## TASKS TO PERFORM
a) In the grazing study excerpt, in which years was the study conducted?
b) Decide whether each statement agrees with the grazing study excerpt, answering yes or no and quoting the words that settle it: (i) The study site lies near Mead, Nebraska. (ii) About half of the average annual precipitation falls during the growing season. (iii) Slopes at the study site reach more than 10%.
c) Please write the passage that comes next in the grazing study excerpt, starting after its final sentence.

Grazing strategies have been developed to control the timing, intensity, frequency, and selectivity in pastures to obtain the optimal or desired response of the vegetation and grazing animal. Generally, grazing systems are considered desirable if there is minimal impact on plant vigor. Plant vigor is often quantified by the level of available carbohydrate reserves stored in a plant's above-ground and below-ground storage organs for use by defoliated tillers to reestablish photosynthetic tissue (Reece et al., 1997). Few studies, however, have quantified the cumulative effects of grazing strategies on the below-ground components of vegetation in a grazing system. Mousel et al. (2003) identified above-ground vegetation responses to the timing and frequency of grazing big bluestem pasture. The objective of this study is to quantify the cumulative effects of timing and frequency of grazing on root structure and organic reserve estimates in big bluestem pastures.

MATERIALS AND METHODS

Study Site

The study was conducted in 1999, 2000, and 2001 at the University of Nebraska Agricultural Research and Development Center near Mead, NE (41[degrees]11' N, 96[degrees]33' W; 315 m elevation). The continental climate of the area is characterized by wide seasonal variations in moisture and air temperature. Average maximum daily temperatures range from 0.1[degrees]C in January to 31.5[degrees]C in July. Average minimum daily temperatures range from -11.4[degrees]C in January to 18.9[degrees]C in July. The long-term (1960-2000) average annual precipitation is 65 cm, and about 75% of this falls during the growing season (April through September) (HPRCC, 2004). The topography varies from level terrain to slopes of less than 3%. The prominent soil at the study site is a Sharpsburg silty clay loam (fine, montmorillonitic, mesic, Typic Argiudoll), and most of the parent material is loess of Peorian age (Elder et al., 1965).

## RECORDS SHOWN
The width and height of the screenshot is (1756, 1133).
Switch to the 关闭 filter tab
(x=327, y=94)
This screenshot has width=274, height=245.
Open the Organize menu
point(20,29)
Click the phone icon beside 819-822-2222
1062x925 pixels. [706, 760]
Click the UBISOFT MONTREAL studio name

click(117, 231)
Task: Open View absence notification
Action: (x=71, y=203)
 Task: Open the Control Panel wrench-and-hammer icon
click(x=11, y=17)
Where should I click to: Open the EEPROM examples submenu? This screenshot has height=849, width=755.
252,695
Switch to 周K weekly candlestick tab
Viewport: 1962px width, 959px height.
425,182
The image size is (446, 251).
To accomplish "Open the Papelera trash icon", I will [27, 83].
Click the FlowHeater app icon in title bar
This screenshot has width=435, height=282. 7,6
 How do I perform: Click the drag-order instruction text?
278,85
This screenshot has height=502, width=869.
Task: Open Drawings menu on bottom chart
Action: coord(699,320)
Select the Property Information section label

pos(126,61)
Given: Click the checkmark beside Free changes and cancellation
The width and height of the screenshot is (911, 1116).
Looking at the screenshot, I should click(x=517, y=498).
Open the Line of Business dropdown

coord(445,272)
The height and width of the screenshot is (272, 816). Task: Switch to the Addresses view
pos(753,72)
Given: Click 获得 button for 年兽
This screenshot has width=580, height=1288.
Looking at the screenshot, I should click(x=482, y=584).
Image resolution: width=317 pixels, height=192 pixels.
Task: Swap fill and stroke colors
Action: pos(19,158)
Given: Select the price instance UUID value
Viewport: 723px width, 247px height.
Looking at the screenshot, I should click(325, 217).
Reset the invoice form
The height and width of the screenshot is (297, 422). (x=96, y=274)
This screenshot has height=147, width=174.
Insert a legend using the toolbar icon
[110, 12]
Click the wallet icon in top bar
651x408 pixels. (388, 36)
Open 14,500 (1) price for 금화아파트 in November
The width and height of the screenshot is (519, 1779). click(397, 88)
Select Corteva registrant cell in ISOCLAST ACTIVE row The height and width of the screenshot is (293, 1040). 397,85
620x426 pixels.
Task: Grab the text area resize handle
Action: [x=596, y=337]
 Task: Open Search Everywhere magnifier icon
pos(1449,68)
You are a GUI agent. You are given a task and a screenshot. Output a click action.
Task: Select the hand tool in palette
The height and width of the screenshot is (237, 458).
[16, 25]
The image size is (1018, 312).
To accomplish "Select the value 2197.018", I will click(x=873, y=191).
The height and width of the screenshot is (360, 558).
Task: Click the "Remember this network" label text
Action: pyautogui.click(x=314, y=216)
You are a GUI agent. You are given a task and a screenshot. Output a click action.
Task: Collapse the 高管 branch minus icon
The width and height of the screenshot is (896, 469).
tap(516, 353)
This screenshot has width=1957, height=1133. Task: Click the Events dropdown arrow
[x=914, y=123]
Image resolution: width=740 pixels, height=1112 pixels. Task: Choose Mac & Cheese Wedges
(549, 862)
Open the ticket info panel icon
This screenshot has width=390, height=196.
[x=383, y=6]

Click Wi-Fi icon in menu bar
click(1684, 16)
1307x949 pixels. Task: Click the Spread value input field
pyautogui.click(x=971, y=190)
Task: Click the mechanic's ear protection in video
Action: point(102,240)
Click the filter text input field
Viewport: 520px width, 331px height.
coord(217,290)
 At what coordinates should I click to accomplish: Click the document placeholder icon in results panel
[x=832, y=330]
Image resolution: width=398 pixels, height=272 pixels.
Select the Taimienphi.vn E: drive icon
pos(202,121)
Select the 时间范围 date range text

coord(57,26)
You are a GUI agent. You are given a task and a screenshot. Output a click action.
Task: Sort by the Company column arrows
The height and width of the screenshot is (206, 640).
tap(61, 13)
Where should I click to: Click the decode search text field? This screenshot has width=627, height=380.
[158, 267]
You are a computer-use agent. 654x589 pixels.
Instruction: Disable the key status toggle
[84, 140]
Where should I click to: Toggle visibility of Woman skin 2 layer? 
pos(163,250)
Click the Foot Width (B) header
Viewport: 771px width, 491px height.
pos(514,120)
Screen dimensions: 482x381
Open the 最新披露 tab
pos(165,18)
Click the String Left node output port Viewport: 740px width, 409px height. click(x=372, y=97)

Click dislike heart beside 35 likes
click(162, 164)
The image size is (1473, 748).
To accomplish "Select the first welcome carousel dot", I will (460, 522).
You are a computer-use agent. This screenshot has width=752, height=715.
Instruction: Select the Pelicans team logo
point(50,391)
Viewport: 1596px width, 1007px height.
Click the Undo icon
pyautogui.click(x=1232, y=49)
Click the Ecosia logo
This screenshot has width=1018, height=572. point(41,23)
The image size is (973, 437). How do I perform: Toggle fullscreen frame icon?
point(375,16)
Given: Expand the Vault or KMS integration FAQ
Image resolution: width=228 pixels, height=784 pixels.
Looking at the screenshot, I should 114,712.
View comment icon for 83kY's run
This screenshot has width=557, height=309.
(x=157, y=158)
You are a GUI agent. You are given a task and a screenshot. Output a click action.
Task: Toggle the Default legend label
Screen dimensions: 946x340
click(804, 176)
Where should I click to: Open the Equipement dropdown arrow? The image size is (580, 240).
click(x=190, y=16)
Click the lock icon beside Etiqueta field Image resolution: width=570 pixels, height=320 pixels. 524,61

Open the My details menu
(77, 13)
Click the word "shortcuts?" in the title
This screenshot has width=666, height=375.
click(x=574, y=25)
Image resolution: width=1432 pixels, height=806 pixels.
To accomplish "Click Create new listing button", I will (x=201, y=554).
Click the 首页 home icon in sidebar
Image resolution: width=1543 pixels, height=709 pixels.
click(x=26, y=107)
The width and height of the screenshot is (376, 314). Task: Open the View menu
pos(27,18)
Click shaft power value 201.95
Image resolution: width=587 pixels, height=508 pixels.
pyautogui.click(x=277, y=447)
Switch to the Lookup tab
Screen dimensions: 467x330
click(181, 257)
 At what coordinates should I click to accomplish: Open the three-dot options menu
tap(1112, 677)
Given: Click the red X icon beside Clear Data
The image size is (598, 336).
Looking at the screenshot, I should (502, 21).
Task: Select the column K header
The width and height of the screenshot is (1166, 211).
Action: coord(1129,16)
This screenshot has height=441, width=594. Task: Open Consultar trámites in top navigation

## EXERCISE ANSWERS
a) 1999, 2000, and 2001.

b)
(i) Yes: "near Mead, NE"
(ii) No: "about 75% of this falls during the growing season (April through September)"
(iii) No: "The topography varies from level terrain to slopes of less than 3%."

c)
Vegetation

Vegetation at the study site was a uniform, vigorous stand of 'Pawnee' big bluestem established on a 4-ha field in 1995. The stand was not fertilized during establishment or in subsequent years. Broadleaf weeds were controlled during establishment by applications of 2,4-D (2, 4-dichlorophenoxy acetic acid) at the rate of 2.1 L [ha.sup.-1]. The stand was not harvested in 1996 and established well, accumulating considerable plant biomass. The site was burned in late April 1999, 2000, and 2001 to remove dead plant material and to create uniform conditions for the grazing trial.

Experimental Methods

Treatments were arranged in a 2 x 2 x 2 factorial with the following factors and levels: (i) May grazing or no May grazing, (ii) June grazing at a late vegetative stage or June grazing at an early elongation stage, and (iii) late-summer grazing in early August and early September or late summer grazing in September only. The various grazing date treatment combinations were allocated randomly within each of four blocks to eight 0.05-ha paddocks (experimental units). The blocks were arranged within the 4-ha study site with the goal of minimizing stand variability within each block. The four blocks covered 1.6 ha. Each grazing date treatment was applied in a 24-h grazing period. Each paddock had the same grazing treatment applied to it for the 3 yr of the study.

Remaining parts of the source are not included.